SIP vs. SWP comparison has always been a buzzword, and thus, in this article, we will go through all the major differences and get the answer to "Is SIP better than SWP?"
Let’s begin with the basics.
What is SIP?
A Systematic Investment Plan (SIP) is an investment approach in which an investor regularly contributes a fixed amount to a mutual fund. The frequency is mostly monthly or quarterly. It is highly recommended for investors who plan to build wealth over time and who don’t possess immense knowledge about the market. SIPs allow investment in smaller amounts, i.e., investors don’t have the burden of lump-sum investments, making it more accessible.
How SIP Works
In SIP, investors have to invest a fixed amount of money on a periodic basis. With consistent market participation, it becomes an effective long-term strategy. Here is the process:
The process begins with investors contributing a fixed sum periodically to mutual fund schemes.
Then the Rupee cost averaging occurs, in which investors buy more units when the market is low and vice versa. It results in the reduction of the average cost.

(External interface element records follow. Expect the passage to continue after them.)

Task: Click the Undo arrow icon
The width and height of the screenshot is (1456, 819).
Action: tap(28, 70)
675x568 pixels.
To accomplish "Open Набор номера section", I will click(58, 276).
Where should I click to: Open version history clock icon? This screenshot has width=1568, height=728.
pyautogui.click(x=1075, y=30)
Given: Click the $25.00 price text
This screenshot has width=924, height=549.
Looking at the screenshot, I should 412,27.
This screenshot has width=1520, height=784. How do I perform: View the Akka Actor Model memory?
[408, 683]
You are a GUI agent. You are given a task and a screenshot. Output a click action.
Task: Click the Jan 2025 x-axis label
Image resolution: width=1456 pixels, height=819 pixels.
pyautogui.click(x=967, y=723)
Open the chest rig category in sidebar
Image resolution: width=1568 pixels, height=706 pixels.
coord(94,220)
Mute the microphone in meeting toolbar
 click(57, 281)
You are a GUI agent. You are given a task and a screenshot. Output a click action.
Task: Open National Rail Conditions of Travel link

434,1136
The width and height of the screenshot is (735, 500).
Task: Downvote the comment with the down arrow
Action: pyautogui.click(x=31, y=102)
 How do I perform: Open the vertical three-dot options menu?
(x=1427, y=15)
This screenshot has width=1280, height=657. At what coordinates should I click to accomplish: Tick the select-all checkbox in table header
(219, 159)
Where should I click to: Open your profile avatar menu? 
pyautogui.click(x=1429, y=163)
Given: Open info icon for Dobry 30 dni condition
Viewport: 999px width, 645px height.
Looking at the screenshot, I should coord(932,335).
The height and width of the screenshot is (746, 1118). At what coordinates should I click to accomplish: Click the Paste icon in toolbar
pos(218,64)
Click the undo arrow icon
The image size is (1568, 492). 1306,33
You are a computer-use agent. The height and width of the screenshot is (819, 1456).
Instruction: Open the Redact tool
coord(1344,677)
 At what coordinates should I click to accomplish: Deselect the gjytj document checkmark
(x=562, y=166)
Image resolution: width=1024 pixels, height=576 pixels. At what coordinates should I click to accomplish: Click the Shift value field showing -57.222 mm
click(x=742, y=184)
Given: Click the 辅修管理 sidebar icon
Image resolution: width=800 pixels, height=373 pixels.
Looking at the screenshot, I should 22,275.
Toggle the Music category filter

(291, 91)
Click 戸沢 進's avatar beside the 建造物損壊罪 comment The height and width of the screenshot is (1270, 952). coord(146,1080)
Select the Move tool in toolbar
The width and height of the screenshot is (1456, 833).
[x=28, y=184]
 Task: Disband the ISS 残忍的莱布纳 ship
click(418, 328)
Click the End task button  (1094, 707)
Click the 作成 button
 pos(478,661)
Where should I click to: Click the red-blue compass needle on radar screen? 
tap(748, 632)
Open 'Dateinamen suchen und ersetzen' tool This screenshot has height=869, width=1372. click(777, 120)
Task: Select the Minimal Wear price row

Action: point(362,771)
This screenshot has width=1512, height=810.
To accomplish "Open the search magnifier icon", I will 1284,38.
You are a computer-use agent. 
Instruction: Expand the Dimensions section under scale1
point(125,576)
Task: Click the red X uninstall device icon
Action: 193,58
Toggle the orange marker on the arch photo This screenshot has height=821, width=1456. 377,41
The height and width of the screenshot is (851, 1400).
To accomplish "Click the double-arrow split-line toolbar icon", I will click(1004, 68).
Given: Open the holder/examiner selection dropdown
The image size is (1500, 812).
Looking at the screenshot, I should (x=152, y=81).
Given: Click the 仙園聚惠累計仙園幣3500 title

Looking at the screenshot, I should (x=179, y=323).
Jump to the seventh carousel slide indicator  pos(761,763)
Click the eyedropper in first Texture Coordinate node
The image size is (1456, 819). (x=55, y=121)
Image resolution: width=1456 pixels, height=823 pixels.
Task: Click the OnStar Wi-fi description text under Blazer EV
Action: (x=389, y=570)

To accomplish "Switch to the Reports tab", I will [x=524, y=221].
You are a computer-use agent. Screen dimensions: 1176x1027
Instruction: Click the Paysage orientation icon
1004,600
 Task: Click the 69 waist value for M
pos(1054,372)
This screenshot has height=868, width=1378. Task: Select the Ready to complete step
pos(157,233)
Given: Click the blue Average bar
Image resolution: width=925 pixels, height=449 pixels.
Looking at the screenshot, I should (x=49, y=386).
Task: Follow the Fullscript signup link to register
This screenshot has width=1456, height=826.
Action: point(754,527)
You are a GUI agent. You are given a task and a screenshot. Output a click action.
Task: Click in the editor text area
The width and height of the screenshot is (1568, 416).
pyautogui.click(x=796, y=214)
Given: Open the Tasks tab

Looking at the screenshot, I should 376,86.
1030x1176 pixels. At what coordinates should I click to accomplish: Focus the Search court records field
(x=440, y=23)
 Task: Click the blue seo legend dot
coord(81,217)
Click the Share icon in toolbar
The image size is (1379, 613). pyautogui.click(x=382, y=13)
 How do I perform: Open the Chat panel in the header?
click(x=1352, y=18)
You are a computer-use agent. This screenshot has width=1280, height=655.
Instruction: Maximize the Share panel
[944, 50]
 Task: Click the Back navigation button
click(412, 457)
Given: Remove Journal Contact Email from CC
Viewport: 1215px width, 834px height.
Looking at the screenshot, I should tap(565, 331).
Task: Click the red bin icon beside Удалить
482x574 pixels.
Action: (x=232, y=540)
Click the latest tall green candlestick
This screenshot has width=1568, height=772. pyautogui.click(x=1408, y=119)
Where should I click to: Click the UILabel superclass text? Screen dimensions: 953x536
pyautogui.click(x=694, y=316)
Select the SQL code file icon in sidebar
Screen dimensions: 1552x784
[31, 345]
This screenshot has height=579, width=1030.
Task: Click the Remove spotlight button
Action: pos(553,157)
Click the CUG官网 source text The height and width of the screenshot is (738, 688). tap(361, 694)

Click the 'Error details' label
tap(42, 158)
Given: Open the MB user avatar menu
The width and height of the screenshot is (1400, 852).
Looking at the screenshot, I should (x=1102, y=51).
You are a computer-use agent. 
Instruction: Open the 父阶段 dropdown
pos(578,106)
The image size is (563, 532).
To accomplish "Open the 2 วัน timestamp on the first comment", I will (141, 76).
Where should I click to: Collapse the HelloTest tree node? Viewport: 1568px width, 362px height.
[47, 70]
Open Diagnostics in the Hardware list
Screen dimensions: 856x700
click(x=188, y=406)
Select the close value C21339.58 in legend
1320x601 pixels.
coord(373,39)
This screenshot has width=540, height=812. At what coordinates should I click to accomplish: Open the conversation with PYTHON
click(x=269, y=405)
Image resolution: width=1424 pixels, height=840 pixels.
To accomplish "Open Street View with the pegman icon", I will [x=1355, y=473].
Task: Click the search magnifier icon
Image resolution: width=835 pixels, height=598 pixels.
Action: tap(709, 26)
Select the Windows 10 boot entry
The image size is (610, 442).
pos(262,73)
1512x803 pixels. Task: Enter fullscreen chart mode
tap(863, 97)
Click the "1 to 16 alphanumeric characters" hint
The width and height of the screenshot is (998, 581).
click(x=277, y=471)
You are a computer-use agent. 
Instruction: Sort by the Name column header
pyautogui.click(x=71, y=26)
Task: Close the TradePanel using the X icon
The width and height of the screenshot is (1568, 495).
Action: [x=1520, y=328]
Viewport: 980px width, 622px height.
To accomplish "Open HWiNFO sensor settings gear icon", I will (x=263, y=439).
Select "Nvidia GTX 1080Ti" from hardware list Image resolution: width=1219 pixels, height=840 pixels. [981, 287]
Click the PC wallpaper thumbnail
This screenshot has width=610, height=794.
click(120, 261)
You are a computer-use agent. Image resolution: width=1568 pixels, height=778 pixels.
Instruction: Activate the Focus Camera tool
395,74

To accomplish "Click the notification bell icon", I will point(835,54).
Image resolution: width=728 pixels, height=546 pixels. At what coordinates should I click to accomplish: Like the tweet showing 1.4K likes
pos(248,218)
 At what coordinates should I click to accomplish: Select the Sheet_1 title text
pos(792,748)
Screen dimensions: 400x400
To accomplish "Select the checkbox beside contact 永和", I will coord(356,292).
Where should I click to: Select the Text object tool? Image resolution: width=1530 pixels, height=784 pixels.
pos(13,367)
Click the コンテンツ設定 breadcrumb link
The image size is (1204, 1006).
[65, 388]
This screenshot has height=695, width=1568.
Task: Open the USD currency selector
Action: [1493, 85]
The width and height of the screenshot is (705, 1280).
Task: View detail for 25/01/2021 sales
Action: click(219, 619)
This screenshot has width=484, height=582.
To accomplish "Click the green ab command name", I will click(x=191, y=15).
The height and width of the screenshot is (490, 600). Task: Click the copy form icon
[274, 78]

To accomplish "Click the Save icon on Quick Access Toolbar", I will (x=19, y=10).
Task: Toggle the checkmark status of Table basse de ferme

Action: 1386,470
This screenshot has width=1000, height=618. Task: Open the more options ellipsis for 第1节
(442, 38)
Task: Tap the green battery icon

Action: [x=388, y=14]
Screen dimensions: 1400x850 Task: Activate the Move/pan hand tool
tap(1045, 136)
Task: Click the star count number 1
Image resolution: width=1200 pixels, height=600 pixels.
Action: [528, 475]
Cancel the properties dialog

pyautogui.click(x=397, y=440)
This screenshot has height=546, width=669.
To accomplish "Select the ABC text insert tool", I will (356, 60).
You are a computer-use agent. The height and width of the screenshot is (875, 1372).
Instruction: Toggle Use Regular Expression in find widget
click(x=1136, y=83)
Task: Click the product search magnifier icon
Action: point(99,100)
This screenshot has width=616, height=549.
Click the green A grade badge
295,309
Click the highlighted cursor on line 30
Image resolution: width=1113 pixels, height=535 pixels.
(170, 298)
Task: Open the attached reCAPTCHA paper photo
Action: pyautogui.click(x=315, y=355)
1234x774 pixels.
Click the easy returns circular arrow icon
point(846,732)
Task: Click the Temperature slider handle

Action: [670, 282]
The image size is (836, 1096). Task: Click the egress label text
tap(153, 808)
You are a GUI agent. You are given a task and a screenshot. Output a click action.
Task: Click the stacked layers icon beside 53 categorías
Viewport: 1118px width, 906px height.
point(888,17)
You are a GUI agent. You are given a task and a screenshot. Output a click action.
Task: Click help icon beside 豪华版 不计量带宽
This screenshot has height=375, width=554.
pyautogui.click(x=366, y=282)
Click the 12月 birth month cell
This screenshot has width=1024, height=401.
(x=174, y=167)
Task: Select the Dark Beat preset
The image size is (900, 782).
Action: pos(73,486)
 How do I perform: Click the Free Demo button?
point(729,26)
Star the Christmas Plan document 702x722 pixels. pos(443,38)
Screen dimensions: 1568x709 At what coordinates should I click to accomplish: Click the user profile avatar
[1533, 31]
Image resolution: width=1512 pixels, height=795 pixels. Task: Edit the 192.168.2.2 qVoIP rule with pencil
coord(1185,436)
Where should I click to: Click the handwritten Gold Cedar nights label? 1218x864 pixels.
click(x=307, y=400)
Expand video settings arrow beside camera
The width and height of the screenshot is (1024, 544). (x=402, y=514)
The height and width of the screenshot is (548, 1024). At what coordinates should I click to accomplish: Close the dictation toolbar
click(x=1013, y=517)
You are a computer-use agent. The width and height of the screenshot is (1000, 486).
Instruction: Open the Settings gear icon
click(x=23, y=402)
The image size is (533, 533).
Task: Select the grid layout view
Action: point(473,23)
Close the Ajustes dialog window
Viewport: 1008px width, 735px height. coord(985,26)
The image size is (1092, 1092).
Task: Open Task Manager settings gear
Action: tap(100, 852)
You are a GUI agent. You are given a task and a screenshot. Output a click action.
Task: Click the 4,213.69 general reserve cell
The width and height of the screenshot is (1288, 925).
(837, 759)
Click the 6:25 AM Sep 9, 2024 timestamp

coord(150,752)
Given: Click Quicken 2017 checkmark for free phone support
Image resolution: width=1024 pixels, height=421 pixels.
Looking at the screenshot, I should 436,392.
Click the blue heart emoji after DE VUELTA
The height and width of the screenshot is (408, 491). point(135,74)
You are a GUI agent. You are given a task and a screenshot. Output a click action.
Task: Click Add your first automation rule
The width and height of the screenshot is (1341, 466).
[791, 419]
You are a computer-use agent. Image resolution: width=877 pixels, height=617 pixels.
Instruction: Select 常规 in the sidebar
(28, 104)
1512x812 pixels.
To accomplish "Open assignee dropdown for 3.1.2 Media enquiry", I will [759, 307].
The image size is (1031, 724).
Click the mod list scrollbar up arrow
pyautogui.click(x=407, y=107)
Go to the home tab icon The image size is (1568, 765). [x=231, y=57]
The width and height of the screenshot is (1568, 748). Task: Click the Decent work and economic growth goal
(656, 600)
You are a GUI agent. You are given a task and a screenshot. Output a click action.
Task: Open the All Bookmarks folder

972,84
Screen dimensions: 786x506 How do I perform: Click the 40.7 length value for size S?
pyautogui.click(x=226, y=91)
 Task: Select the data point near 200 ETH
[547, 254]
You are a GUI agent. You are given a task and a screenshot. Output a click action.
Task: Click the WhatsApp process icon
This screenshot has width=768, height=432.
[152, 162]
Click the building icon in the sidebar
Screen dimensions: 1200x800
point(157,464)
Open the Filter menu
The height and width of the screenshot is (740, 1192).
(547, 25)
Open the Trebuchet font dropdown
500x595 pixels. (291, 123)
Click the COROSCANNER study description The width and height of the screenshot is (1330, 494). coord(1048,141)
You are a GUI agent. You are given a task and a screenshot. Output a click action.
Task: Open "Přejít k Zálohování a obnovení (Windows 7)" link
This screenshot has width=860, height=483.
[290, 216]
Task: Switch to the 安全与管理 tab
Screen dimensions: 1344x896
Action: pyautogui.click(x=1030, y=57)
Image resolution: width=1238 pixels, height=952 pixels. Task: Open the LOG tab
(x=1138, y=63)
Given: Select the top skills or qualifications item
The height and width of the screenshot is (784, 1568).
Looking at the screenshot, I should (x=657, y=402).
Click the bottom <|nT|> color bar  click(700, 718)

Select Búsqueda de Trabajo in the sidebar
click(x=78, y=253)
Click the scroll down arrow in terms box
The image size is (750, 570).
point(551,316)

Then there are compounding benefits where returns on investment generate additional returns, significantly enhancing wealth accumulation over time.
What is SWP?
It is the just opposite of the functioning of SIP. A Systematic Withdrawal Plan (SWP) allows investors to withdraw a certain amount from their mutual fund investments at regular intervals. It is built for those investors who have built enough fortune through investments and now want to convert their wealth into a steady income stream. These are generally retirees who want to receive regular payments.
How SWP Works?
There is a withdrawal process in SWP in which investors can redeem a fixed amount from the mutual fund investments at periodic intervals. The fund house sells a certain number of units to meet the withdrawal amount and provide investors with a steady income flow.
Investors can manage capital gains more effectively by withdrawing from earnings instead of the initial investment.
It is ideal for a steady flow of income for people like retirees who can initially contribute a huge sum to get a steady income for the rest of their lives.
Difference Between SIP and SWP:
Aspect | SIP | SWP |
Purpose | Periodic and Regular Investments in Mutual Funds | Periodic and Regular withdrawal from Mutual Funds |
Goal | Growth of Wealth | Steady flow of income |
Suitability | Long-term investors seeking growth | Needing Steady Income (like retired professionals) |
Cash Flow Movement | Money gets debited to buy units. | Units are sold to credit money in investors’ accounts. |
Taxation | Taxed Upon Redemption, Eligible for Tax Deduction in certain funds | Taxed based on the holding period and fund type |
Flexibility | Contributions can be started, stopped, or modified. | Withdrawal amount and frequency can be adjusted. |
SIP or SWP: Which is best?
Now you must have understood that the answer to this question lies in your requirements. If you want to grow your wealth over a long period, then undoubtedly go for SIP. However, if your requirement is to get a steady income through your accumulated wealth while growing it simultaneously, then SWP is a better option.